With all the work I'm doing to build Sadie's confidence and to teach her self-love, I am begging you not to undo all my hard work. I will not allow you to talk badly about yourself. I don't want you saying how fat you feel, squeezing your thighs with a disapproving look, or saying in front of my daughter that you wish you were thinner. I don't want her to overhear you talking about your diet, how you're cutting carbs, how you're not allowed to eat chocolate, or how you were "bad" because you ate cake at a party. Please don't talk about how much weight you need to lose, how you wish you had your 20-year-old body back, or how you wish your old jeans still fit. I will politely shut down that negative self-talk!
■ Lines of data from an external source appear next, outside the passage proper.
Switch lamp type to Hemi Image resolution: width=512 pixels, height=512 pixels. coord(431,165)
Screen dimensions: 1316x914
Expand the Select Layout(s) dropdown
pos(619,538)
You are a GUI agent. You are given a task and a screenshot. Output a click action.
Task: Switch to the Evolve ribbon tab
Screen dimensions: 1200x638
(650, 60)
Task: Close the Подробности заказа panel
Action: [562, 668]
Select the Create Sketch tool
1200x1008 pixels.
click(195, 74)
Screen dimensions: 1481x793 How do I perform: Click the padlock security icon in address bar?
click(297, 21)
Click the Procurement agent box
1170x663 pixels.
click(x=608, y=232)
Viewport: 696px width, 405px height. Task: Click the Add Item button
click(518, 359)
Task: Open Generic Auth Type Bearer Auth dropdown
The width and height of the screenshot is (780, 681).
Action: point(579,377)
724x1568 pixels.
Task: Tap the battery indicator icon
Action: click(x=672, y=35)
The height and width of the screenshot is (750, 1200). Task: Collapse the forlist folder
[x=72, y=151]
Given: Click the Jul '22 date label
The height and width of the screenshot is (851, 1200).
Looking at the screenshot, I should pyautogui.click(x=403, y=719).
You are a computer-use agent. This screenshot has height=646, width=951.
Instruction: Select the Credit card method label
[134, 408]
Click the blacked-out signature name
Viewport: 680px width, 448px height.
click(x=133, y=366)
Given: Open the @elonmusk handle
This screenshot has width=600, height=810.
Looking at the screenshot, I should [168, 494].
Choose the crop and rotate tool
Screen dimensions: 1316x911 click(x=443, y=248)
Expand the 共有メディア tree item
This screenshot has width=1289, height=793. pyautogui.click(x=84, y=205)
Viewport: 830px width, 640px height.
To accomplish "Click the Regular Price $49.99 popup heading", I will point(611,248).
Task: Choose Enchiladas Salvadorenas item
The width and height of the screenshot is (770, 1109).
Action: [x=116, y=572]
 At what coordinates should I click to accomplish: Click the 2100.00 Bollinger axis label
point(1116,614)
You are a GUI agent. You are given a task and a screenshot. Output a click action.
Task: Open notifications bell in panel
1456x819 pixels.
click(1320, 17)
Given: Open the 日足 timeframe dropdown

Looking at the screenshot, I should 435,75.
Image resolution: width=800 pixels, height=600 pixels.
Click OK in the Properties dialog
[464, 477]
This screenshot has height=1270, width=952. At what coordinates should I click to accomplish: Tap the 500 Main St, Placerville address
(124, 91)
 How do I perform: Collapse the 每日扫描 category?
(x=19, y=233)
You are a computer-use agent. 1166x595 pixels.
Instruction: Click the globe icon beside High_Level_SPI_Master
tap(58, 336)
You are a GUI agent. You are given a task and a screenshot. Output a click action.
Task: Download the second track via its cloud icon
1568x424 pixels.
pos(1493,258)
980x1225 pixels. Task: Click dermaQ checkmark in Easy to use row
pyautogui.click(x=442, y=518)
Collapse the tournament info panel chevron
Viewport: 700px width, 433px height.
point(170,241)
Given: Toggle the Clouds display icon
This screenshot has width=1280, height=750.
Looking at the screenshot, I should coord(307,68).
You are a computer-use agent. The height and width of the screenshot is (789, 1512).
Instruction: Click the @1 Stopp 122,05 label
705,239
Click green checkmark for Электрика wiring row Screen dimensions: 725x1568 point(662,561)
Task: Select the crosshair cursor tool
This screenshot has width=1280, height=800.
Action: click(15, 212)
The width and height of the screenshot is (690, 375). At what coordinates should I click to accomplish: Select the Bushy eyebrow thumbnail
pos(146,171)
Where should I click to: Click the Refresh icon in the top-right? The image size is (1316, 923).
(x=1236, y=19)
I know this is a tough request, because growing up in diet culture and the impossible body standards women are subjected to, this kind of dialogue has become normal. But let's change that. Start talking to yourself the way you would talk to my daughter, or your daughter, or your best friend. Start saying things that make you feel good about yourself and point out the things you're proud of — start the revolution! Because I can't do this alone. If I'm going to help Sadie grow up in a world where she loves her body, I need you to start loving your body first.